Due to the nonlinear deformation of the nonrigid and nonuniform biological tissues, it is difficult whereas important to correctly match a number of feature points distributed somewhat uniform in the tissues from MR images for deformation measurement. In this paper, the authors present TPS-SURF-SAC matching method and mismatching elimination method based on TPS clustering. Firstly the matching region is identified by a TPS for every query point. Then the SURF descriptors and the proposed Spatial Association Correspondence (SAC) method are combined to match the feature points. Finally, using clustering the coordinate differences between the matching points obtained using TPS-SURF-SAC method and the matching points matched by TPS model, most of wrong match points are eliminated. After every iterative processing of matching and mismatching elimination, the updated TPS model becomes more accurate and more correctly matched points can be identified than that of the previous iteration. The experimental results showed that the proposed method outperformed the single SURF and SIFT methods.

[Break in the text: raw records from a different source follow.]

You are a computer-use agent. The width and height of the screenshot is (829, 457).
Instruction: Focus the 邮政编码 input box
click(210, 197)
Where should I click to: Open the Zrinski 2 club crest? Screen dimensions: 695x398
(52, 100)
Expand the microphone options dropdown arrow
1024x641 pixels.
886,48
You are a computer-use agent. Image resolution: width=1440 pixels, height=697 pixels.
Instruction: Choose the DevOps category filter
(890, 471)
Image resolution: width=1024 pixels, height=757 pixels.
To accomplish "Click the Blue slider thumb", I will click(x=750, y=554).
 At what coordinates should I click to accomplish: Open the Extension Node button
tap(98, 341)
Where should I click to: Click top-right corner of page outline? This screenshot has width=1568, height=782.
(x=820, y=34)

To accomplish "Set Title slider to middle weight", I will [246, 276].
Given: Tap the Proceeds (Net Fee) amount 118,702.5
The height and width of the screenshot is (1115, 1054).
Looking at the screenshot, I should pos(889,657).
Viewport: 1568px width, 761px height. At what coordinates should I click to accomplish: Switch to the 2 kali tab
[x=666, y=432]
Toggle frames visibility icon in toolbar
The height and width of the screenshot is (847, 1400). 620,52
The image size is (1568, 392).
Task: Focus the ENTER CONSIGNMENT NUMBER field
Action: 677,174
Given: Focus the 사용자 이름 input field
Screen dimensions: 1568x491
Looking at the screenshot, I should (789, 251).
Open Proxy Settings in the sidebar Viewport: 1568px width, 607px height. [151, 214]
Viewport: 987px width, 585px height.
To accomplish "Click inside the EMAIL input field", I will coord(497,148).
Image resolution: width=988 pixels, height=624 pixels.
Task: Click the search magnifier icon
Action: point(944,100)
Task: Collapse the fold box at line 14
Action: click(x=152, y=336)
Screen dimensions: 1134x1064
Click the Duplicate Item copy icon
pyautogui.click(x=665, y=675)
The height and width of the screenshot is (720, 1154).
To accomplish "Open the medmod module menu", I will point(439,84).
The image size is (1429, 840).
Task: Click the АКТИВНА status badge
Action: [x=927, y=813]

特征点TPS-SURF-SAC匹配方法在MR图像非刚性组织变形测量中的应用
由于非刚性和非均匀生物组织的非线性变形,从MR图像中正确匹配组织中分布较为均匀的多个特征点进行变形测量是困难而又重要的。本文提出了基于TPS聚类的TPS- surf - sac匹配方法和错配消除方法。首先,对每个查询点使用TPS识别匹配区域;然后结合SURF描述符和空间关联对应(SAC)方法进行特征点匹配。最后,对TPS- surf - sac方法得到的匹配点与TPS模型匹配的匹配点之间的坐标差进行聚类,消除了大部分错误匹配点。经过每一次匹配和消错的迭代处理,更新后的TPS模型比前一次迭代更加准确,能够识别出更多正确的匹配点。实验结果表明,该方法优于单一的SURF和SIFT方法。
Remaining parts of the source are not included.